Bloomfield: ‘locusts of confusion and ambiguity’ ate away at the vacuum before direct rule in 1972 #20YearRule

Sir Ken Bloomfield retired from the Northern Ireland Civil Service on Friday 12 April 1991. As well as organising “some liquid refreshment at Parliament Buildings” from 4pm onwards on his last day, the outgoing head of the civil service wrote and circulated a valedictory memo [PDF] as he left the building, handwriting the number ‘12’ into the date field of the typed memo.

In the memo he reflected on mistakes made and criticised the “flawed” Anglo-Irish Agreement. Now released under the ‘20 year rule’, government file CENT-3-227A can be viewed by the public from this morning in the Public Records Office in Titanic Quarter.

Reflecting on 38 years working in civil service, Bloomfield remarked upon his “satisfaction [that] the NICS has become progressively more professional in its approach and methods.”

“Nevertheless I leave with a real sense of sadness. I have lost too many friends and seen the wreckage of too many familiar places to be content with the state of affairs in which violence has persisted for over twenty years and is continuing.”

The wreckage included his own house which was bombed in September 1988. In a letter to Richard Neilson, the British Ambassador to Chile and a personal friend, he explains how in the aftermath, he and his wife Elizabeth

“… were lodged in the very attractive surroundings of Hillsborough Castle – feeling a bit like Nelson Mandela on Robbin Island!”

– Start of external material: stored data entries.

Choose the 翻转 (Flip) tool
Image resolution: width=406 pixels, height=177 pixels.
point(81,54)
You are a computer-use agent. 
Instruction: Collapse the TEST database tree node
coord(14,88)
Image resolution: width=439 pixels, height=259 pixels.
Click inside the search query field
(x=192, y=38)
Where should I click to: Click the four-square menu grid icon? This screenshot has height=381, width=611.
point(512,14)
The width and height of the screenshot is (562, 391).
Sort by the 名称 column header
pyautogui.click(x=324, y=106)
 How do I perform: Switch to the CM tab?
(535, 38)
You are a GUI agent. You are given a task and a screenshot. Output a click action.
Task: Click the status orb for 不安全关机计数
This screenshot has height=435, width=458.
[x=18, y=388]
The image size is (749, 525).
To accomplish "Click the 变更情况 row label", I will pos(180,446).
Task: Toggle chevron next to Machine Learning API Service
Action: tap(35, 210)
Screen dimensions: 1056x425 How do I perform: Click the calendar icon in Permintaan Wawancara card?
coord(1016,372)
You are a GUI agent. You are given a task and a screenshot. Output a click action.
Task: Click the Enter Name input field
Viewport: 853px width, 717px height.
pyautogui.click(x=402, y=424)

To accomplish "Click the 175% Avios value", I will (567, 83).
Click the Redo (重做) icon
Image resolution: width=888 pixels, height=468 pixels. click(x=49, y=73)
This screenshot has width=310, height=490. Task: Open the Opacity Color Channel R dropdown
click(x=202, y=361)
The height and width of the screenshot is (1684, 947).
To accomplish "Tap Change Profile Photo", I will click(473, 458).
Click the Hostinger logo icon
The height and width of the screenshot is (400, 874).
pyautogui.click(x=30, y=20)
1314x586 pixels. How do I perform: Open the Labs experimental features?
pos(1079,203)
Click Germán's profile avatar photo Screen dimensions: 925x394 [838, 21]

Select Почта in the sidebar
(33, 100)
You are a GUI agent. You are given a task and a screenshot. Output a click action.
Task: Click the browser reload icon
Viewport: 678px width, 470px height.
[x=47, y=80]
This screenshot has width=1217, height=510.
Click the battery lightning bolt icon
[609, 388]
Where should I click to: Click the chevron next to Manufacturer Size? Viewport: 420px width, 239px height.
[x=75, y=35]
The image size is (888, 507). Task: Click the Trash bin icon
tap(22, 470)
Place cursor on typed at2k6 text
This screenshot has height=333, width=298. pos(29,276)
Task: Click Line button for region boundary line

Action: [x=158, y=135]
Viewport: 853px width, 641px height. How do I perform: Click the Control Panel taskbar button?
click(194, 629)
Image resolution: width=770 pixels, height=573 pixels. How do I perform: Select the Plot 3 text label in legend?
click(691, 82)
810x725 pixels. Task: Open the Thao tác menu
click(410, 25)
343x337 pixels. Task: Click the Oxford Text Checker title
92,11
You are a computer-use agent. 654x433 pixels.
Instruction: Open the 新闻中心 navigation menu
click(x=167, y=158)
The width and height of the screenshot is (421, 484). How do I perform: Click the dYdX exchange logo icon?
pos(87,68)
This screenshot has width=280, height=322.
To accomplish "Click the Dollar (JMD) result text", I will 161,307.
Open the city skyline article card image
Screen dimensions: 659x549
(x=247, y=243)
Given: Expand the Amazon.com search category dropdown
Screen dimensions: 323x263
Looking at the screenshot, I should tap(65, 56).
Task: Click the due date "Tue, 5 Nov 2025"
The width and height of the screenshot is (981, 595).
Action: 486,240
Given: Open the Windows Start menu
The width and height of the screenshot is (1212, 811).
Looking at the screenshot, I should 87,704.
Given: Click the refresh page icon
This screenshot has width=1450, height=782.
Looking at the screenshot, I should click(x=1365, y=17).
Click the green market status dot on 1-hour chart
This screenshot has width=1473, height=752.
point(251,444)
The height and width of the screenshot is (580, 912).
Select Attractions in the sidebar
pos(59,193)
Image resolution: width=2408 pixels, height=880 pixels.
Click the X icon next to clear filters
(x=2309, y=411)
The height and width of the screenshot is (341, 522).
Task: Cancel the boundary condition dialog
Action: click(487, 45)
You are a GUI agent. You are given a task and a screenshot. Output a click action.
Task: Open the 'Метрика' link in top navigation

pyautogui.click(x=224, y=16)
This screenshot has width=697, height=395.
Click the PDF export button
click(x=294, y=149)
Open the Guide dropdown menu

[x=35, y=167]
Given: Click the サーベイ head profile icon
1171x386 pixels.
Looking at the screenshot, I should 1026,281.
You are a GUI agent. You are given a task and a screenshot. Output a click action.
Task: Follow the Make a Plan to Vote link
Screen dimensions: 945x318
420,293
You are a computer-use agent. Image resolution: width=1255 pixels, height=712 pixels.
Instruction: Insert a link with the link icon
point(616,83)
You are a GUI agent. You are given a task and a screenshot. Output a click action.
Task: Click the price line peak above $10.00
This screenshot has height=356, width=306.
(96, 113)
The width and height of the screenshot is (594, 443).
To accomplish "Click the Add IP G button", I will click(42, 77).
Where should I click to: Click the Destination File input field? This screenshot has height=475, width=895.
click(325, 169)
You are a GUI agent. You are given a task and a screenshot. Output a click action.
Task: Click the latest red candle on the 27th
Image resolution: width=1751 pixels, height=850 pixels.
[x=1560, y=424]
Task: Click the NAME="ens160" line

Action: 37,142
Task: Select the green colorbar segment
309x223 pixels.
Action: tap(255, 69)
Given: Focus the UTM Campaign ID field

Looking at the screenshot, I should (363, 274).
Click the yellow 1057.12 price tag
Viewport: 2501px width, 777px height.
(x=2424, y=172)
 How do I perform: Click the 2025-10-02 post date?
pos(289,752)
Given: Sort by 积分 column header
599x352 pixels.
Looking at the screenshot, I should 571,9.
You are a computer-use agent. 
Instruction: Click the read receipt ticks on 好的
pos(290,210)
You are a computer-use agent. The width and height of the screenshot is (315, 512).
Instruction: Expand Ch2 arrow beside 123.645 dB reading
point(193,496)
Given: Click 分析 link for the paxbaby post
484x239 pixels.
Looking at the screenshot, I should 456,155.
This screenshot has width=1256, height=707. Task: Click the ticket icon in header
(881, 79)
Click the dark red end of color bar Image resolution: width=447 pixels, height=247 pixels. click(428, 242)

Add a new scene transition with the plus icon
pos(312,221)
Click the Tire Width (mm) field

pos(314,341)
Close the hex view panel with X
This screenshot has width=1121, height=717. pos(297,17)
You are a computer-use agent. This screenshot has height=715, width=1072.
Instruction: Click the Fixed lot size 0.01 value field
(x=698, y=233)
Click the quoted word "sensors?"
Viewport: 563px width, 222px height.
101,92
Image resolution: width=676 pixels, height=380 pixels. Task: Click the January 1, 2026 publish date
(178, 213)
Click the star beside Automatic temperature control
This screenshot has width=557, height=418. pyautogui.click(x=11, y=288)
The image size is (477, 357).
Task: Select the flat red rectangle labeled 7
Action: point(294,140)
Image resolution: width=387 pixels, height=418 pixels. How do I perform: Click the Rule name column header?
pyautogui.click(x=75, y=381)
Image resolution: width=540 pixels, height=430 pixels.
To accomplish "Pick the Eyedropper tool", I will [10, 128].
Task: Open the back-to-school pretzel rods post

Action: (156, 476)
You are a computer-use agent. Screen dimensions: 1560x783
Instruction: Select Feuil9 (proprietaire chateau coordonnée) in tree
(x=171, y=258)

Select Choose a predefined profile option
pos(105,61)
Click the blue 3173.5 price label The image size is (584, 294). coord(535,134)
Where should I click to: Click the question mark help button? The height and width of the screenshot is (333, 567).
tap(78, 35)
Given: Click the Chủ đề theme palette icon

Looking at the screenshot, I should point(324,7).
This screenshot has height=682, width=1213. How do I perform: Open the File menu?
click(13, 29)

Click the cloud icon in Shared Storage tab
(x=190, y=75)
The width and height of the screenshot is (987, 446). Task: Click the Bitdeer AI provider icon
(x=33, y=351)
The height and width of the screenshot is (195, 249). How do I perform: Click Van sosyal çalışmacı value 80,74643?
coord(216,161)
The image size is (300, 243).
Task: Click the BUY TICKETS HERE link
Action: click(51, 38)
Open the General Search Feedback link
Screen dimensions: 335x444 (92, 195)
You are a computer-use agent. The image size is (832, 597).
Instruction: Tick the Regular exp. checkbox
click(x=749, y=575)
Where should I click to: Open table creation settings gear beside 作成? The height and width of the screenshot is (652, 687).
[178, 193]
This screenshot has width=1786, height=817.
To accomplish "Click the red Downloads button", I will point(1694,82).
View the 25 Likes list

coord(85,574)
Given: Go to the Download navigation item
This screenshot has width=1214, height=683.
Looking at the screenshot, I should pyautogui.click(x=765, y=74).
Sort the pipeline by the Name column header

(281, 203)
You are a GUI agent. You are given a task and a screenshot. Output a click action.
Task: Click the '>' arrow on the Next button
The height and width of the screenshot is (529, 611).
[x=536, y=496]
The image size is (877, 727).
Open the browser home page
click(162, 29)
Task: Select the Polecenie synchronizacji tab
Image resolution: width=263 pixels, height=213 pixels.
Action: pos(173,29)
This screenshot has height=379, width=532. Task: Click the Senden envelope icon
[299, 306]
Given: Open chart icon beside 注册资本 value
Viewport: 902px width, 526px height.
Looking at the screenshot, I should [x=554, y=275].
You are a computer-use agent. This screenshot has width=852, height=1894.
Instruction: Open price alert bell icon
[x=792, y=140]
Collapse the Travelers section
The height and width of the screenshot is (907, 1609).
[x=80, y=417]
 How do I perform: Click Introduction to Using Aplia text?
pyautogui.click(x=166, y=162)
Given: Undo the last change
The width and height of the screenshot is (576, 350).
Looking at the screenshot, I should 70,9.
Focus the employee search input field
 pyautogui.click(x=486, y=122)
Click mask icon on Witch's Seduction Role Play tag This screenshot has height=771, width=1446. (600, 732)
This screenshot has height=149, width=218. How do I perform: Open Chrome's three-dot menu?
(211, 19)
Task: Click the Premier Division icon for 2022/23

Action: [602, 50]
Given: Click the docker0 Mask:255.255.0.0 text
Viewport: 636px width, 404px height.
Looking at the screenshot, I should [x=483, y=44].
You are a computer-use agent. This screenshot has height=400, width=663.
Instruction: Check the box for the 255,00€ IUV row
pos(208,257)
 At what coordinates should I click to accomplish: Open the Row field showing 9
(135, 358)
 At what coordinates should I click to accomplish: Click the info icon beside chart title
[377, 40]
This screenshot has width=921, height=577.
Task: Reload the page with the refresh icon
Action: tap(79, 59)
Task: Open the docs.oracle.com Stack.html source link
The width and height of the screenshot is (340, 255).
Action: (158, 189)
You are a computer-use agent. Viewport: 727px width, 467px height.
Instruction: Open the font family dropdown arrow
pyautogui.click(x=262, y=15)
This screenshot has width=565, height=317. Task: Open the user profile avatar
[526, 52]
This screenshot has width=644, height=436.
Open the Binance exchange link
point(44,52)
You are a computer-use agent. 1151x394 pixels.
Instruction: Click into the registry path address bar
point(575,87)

Returning to his farewell memo:

“Alongside this I, as a native Ulsterman, take little satisfaction from a situation in which locally elected politicians play so small a part in the government and administration of our own community.”

Bloomfield identified a number of critical errors “some at least of which I helped to perpetrate myself”:

a. During the premiership of Terence O’Neill … reformist rhetoric outran the will and particularly the capacity to deliver. The rising expectations of a disadvantaged community floated off on the flood tide of dissent which swept many countries in 1968.

b. Thereafter, while the unionist establishment increasingly perceived a need to reform, the reluctance of its political machine to deliver without prolonged and agonising debate meant that, in an inflating market, they found themselves always trying to buy stability at the previous year’s prices.

c. Direct rule should certainly not have been held back until 1972, but should have accompanied the commitment of troops on a substantial scale in 1969. The intervening years were eaten by the locusts of confusion and ambiguity.

d. In the Sunningdale Agreement of 1973 the concept of executive functions (however exiguous) for a Council of Ireland represented “a bridge too far” for the unionists.

e. The distinction between a “legal” Provisional Sinn Fein and a proscribed PIRA which has existed since Merlyn Rees de-proscribed the former has been seen to be farcical in principle and effect.

Later in his six-page memo the outgoing head of the civil service described the 1985 Anglo-Irish Agreement was “from the outset seriously flawed in a number of fundamental respects”.

“Anything which does not serve to reduce that division [between communities in Northern Ireland] is not likely in the long-term to contribute to peace, stability or reconciliation.”

Bloomfield asked “why better use has not on occasions been made of local knowledge, experience and political ‘feel’”, remarking:

“I was held at a considerable distance from the negotiations and discussions leading up to the conclusion of the 1985 [Anglo-Irish] Agreement … on not one occasion since then has any attempt been made to engage me in the periodic exchanges which take place between very senior British and Irish officials – and this in spite of the fact that I have known the leading figure on the Irish side, Dermot Nally, longer than anyone else involved …”

He also wrote:

“I would wish to express the view that the curse of Northern Ireland has been the concentration on symbolism and ultimate constitutional destination alongside the comparative neglect of substantive issues.

“It must surely be obvious my now that early consent from the majority in Northern Ireland to the unity of Ireland is not foreseeable, and I believe government of any complexion would be making a fearful and very costly mistake if it were to assume that the dying of the post-Agreement hubbub represented any kind of tacit consent to the inevitability of such unity.”

Fast forward from April 1991 to August 2018:

Is the consequence of the NIO’s reluctance to reimpose direct rule once again leaving “years … eaten by the locusts of confusion and ambiguity”?